Escape room monitoring system | #MagPiMonday
If being locked away in a stinky, possibly damp cell is your idea of a great day, you might just enjoy the Raspberry Pi-enabled creepy check-ins from your captor, shudders Rosie Hattersley.
Ferociously cryptic clues, creepy sounds emanating from somewhere you can’t quite pinpoint, strange smells and unexplained breezes, locked doors, promising chests and hidden routes that could lead to salvation or certain demise, plus a display steadily and ominously counting down to zero… Some people just can’t get enough of the suspense, while hotels, town centres and retail parks up and down the land, along with board games and creators of TV game shows such as The Traitors, all play host to the escape room.

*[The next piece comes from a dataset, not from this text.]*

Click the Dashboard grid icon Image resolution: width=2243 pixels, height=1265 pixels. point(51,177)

As professional Scottish laird-cum-villain Alan Cumming might observe, we all enjoy “a good muurrrder”. Messages from a virtual captor make it clear their smartphone screen is showing your every squirm while you try to solve clues and escape before time runs out. This adds to the game’s frisson, as interaction designer Caroline Buttet demonstrates in her Raspberry Pi-based high-stakes Escape Room game setup.
Caroline often combines technology with interactivity in quirky (and occasionally risque) art installations. She takes an admirably minimalist approach, focusing on how a particular piece of hardware might be deployed to work with a surprising other element. Examples include a world radio combined with a paper map in which a rotary phone dials up live broadcasts from internet stations selected by plugging a headphone jack into places on the map, and a smartphone paper plane game in which players try to fly their craft to preset cities.
Time-sensitive
Caroline originally devised her smartphone monitoring system for a client four years ago, but it seems more pertinent now that escape rooms have become so wildly popular: there are more than 50,000 escape room venues worldwide (as well as many, many themed murder mystery nights) of which 1,500 or more are in the UK.

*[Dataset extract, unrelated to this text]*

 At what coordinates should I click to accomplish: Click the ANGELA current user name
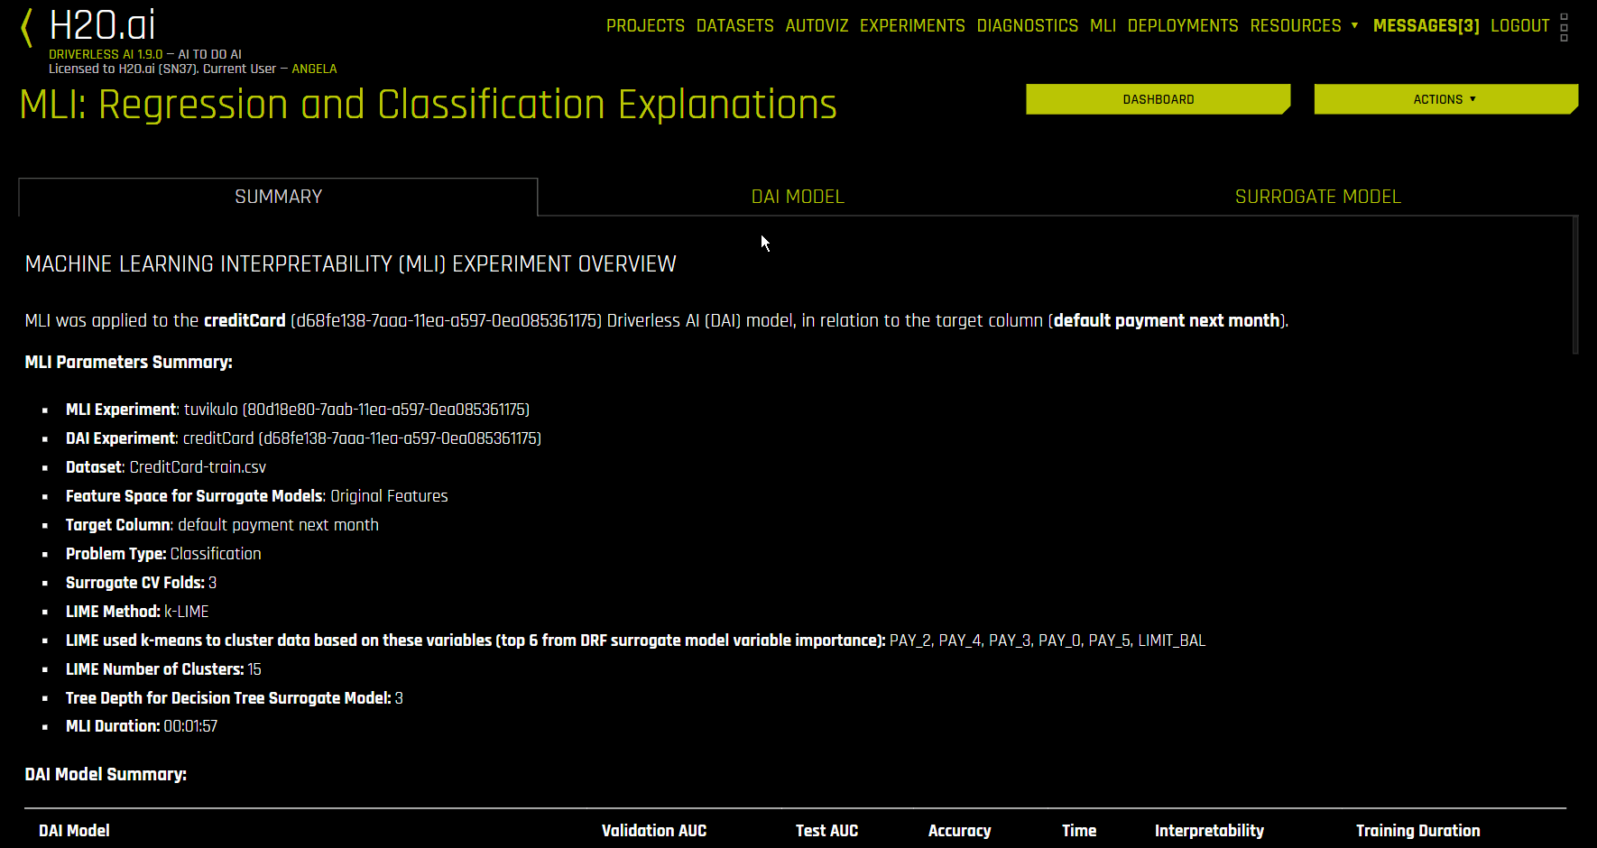315,69
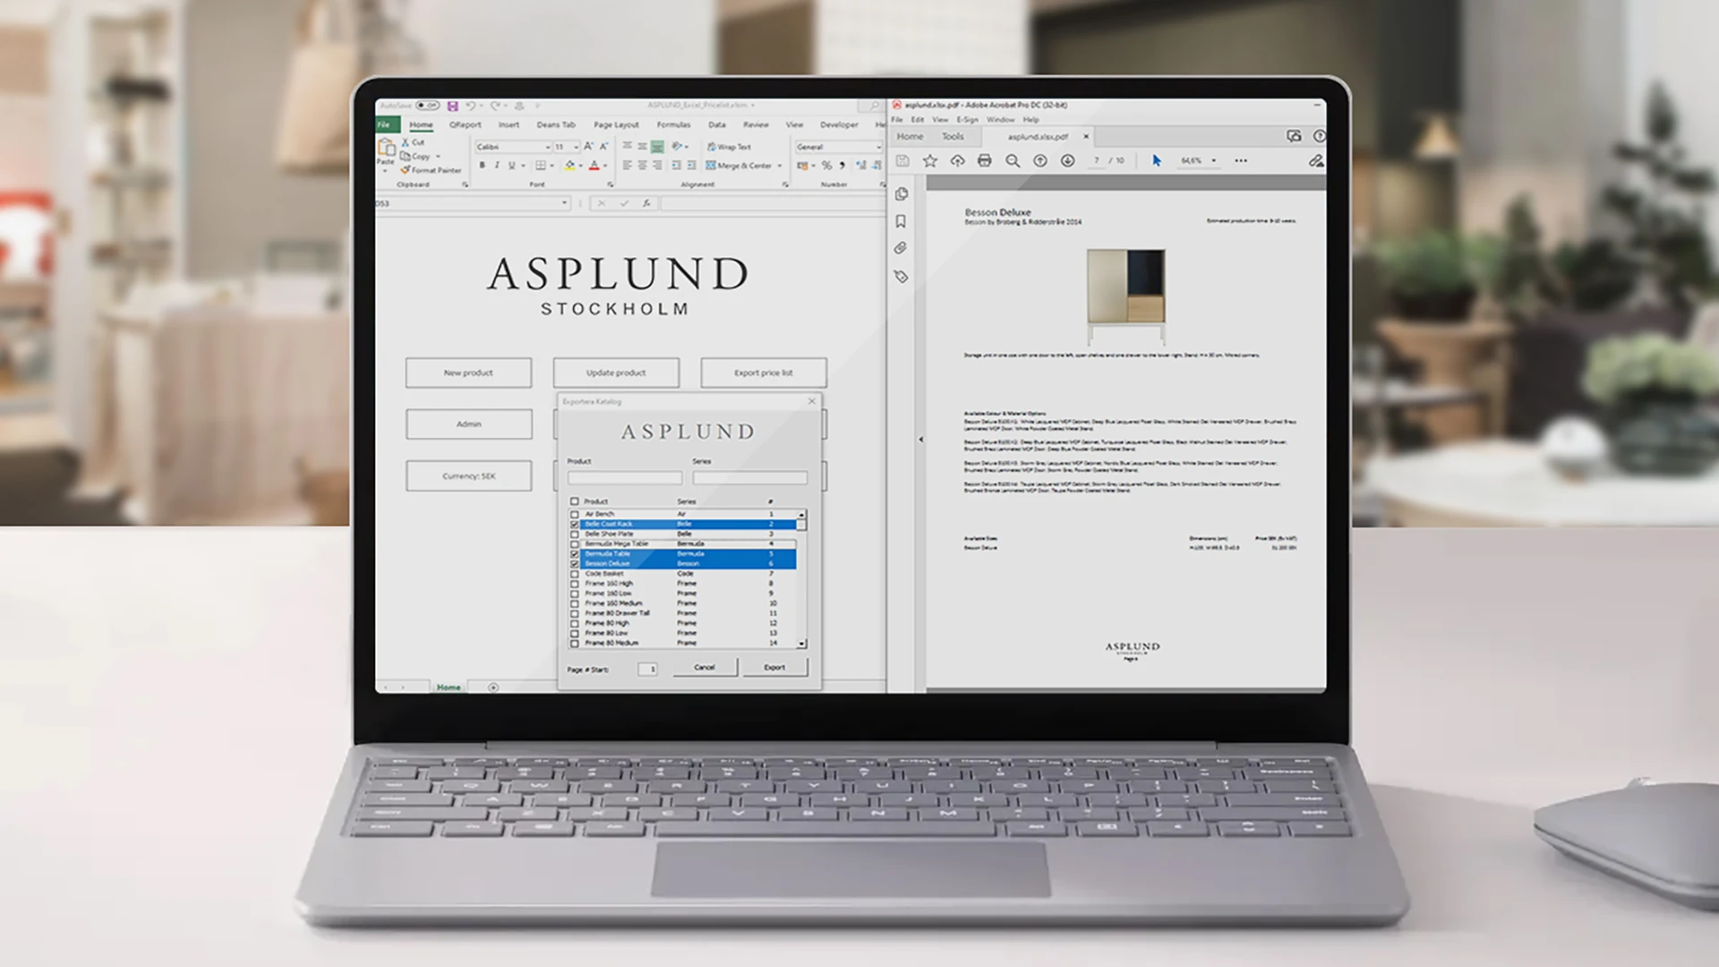Open the Bookmarks panel in Acrobat sidebar
1719x967 pixels.
pyautogui.click(x=901, y=221)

She says the aim was to create a simple, affordable escape room monitoring system. The escape room owner, Mathieu Dorsaz, wanted to be able to see the players enclosed in a room and communicate with them via a chat if necessary. The escape room was located inside a minivan whose location frequently changed (players rented the escape room van, parked up and played wherever they chose). Caroline’s first big task was therefore creating an offline communication system using Raspberry Pi to create a local network.
The players would need to see a screen that displayed their remaining time, as well as clues the owner sent them via a closed chat-based messaging system. The escape room owner, meanwhile, would be able to see players via a CCTV surveillance system (smartphone apps for this were less common then). Messages from a virtual captor make it clear their smartphone screen is showing your every squirm while you try to solve clues and escape before time runs out
Somebody’s watching me
The monitoring system consists of a smartphone, a Raspberry Pi 3B with a screen attached, and an IP surveillance camera. Caroline chose to use Raspberry Pi because “it is affordable, portable and reliable,” and says she could never have created anything similar for a comparable price (less than €200 overall).

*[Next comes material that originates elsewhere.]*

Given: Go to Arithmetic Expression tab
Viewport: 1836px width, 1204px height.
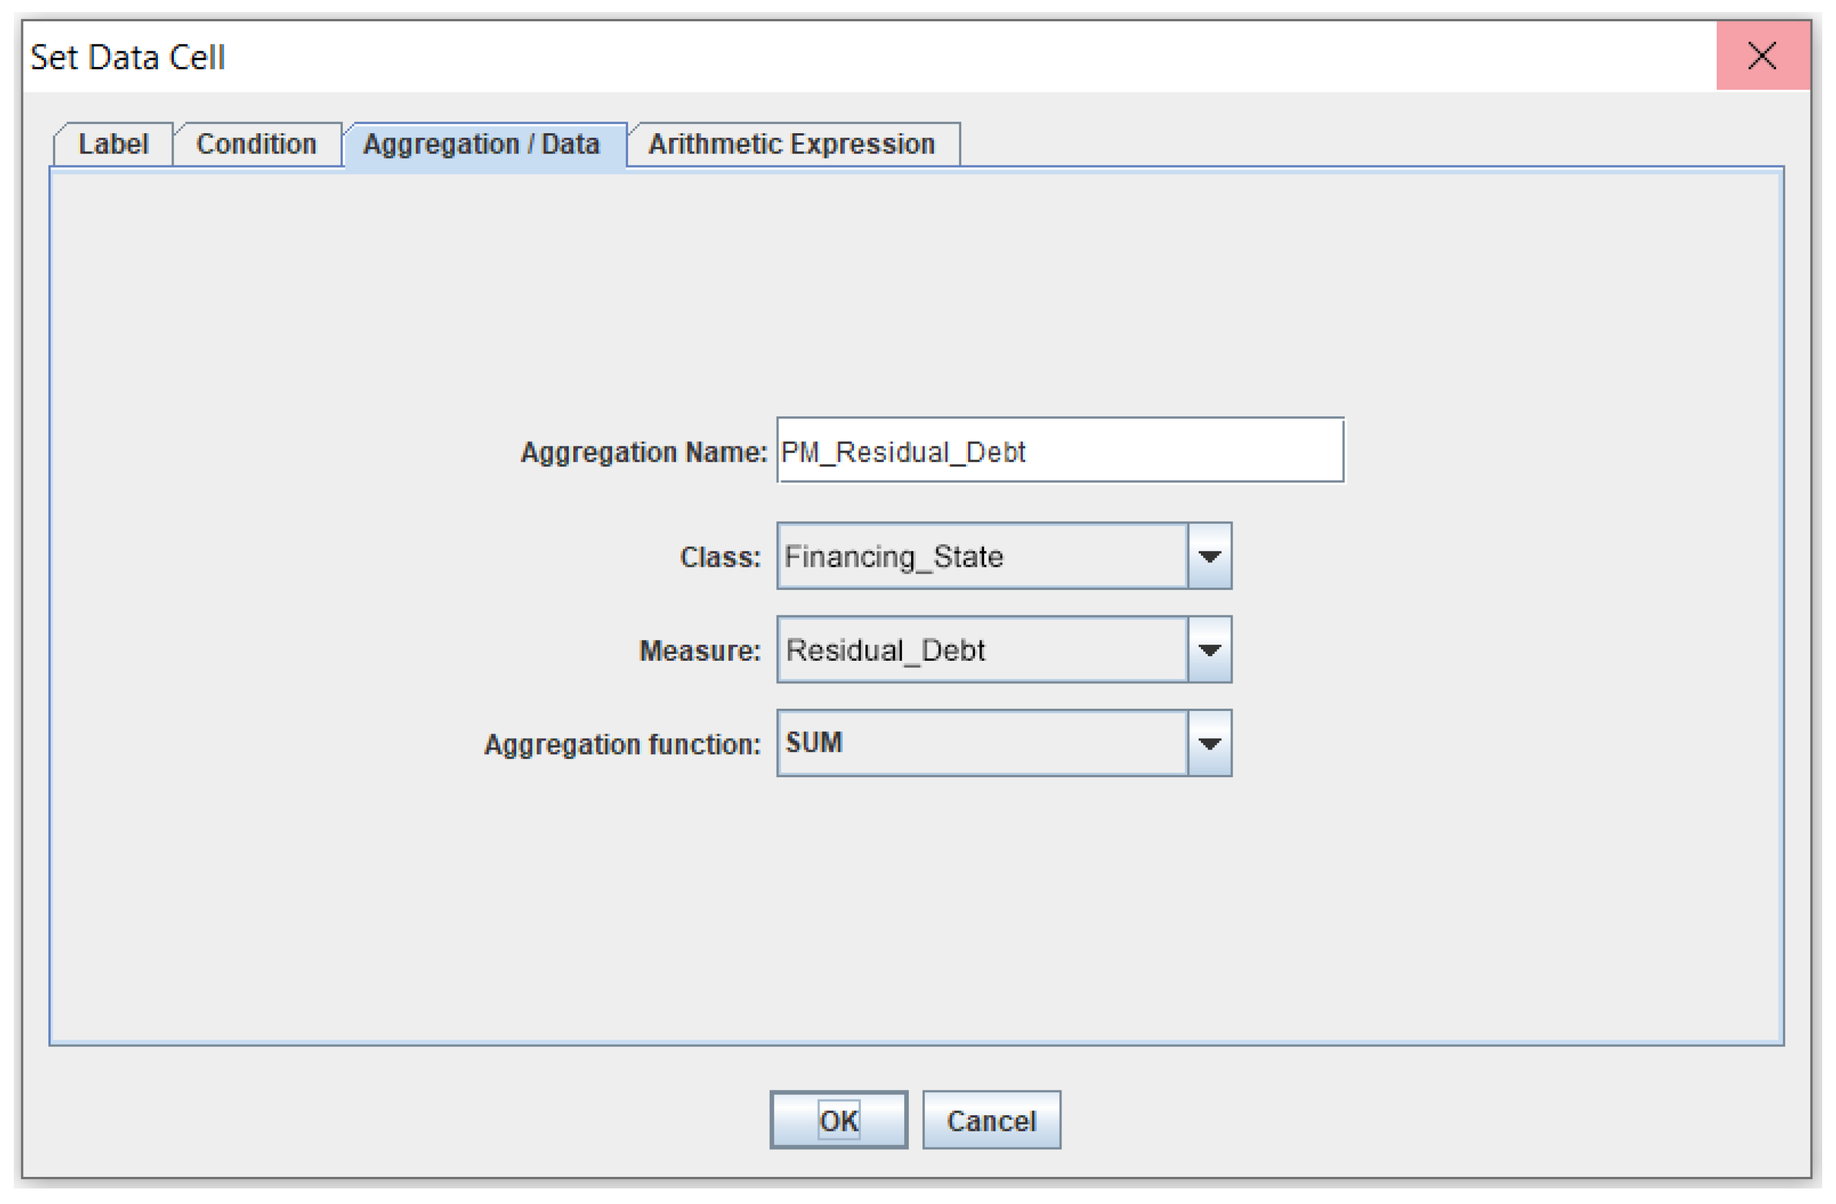Looking at the screenshot, I should coord(791,144).
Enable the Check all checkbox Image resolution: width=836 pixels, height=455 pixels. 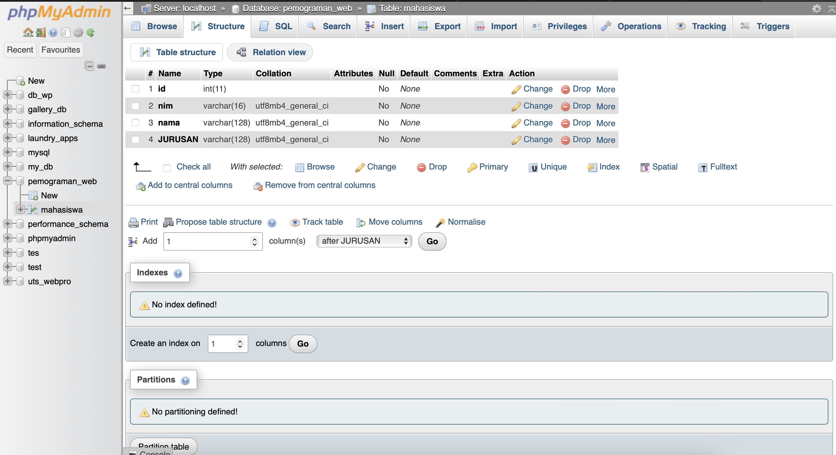[167, 168]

Once the Escape Room hardware and code are set up, Raspberry Pi operates autonomously. Power it on and the server automatically starts, the web browser automatically opens to the dedicated page in kiosk mode, and a script checks that the system is always working and restarts it if it isn’t. Happily, Caroline reports that there was not a single instance of her setup going down: “I never had to debug the system: it always worked on site.” Less happily, the escape room concept for which she created the project is no longer in operation but, having outlined what’s needed, she’s confident fellow Raspberry Pi creators could easily create their own.
Caroline herself has escaped too. She set off from Switzerland on an around-the-world cycle ride and reached Thailand 11 months later, recently checking in from Indonesia after 17 months in the saddle.